Severe weather has plagued all parts of the US, including the Great Lakes, over the past decade, from floods to droughts, from blizzards to heavy thunderstorms, and from freezing cold to extreme heat. What has been causing such events? What types of weather should we expect to see in the future?
This webinar will cover:
- weather and climate change
- a discussion of recent weather events across the country
- how climate change is likely to affect future extreme weather events and their frequency
- resources that can help people understand and manage the impacts of extreme weather events and climate change
Dr. Martin Hoerling is a research meteorologist, specializing in climate dynamics in NOAA’s Earth System Research Laboratory located in Boulder, Colorado. He recently served as Convening Lead Author for the Southwest U.S. Assessment Report, a contribution to the upcoming National Climate Assessment. He was Lead Author for the US Climate Change Science Plan Synthesis and Assessment Report on “Attribution of the Causes of Climate Variations and Trends over North America” (2009). Dr. Hoerling has previously served as Chairman of the US CLIVAR (Climate Variability) research program.

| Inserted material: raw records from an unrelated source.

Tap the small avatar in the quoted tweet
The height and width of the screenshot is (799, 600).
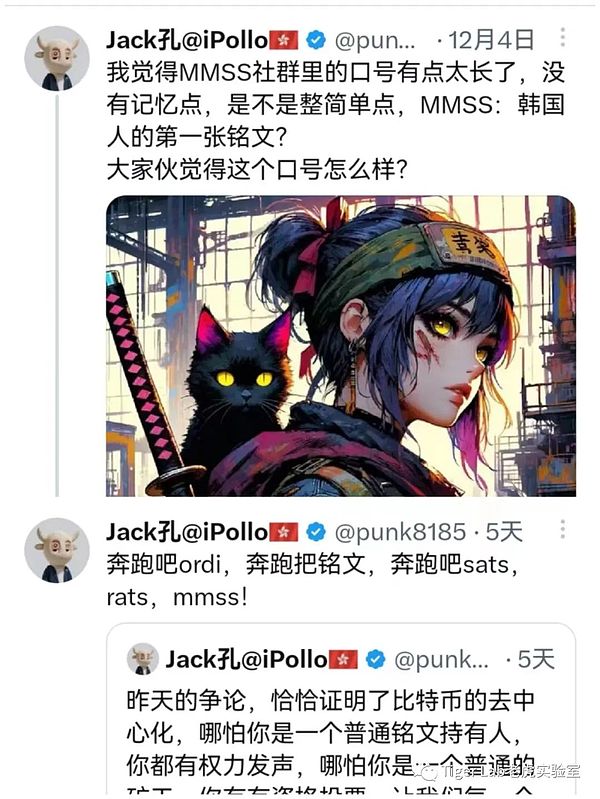tap(142, 658)
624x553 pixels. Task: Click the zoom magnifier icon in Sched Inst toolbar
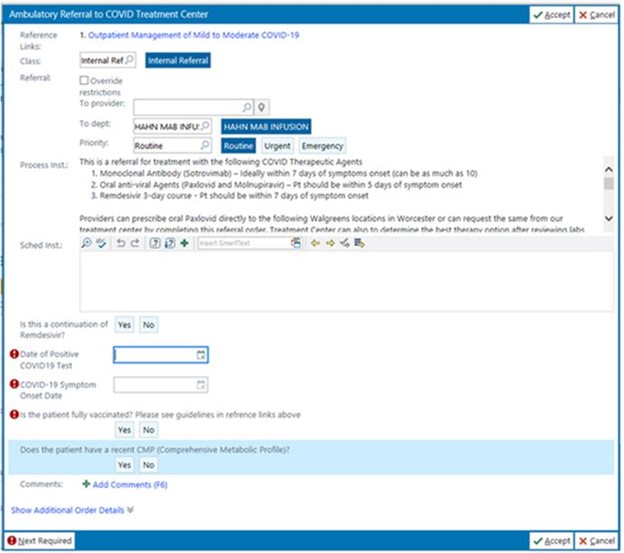(87, 243)
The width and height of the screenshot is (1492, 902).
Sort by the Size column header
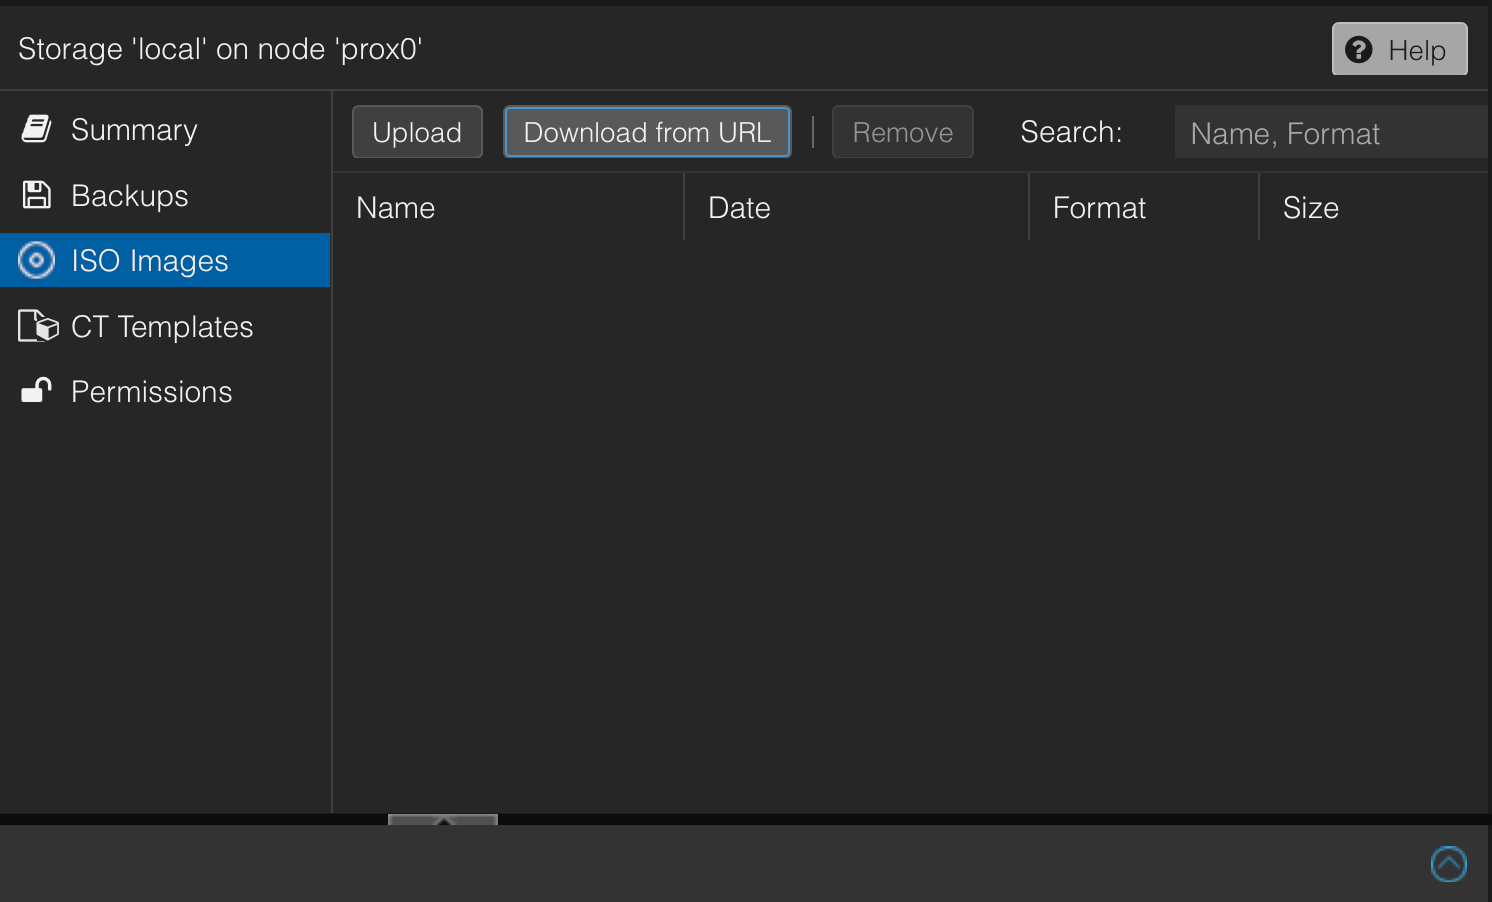(x=1310, y=208)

His research interests include climate variability on seasonal to centennial time scales, focusing on air-sea interactions such as related to El Niño, and the role of oceans in climate variation and climate change, and understanding the physics of extreme weather/climate events. He received his Bachelors, Masters, and PhD degrees from the University of Wisconsin-Madison, graduating in 1987.
Barbara Mayes Boustead
Barbara Mayes Boustead is a forecast meteorologist and climate program manager at the National Weather Service office in Omaha/Valley, Nebraska. A Michigan native, Barbara obtained her Bachelor of Science and Bachelor of Arts degrees from Central Michigan University in 2000, with majors in meteorology, geography, and English, and minors in mathematics and history. Barbara earned a Master of Science degree in meteorology from The Pennsylvania State University in 2002, and she is currently a Ph.D. candidate at the University of Nebraska-Lincoln in Natural Resources with a specialization in Climate Assessment and Impacts. Barbara’s professional and research interests include topics such as climate (including climate variability, change, extremes, applications, and impacts), historical weather and climate events, severe and extreme weather, and improving communication of weather and climate concepts.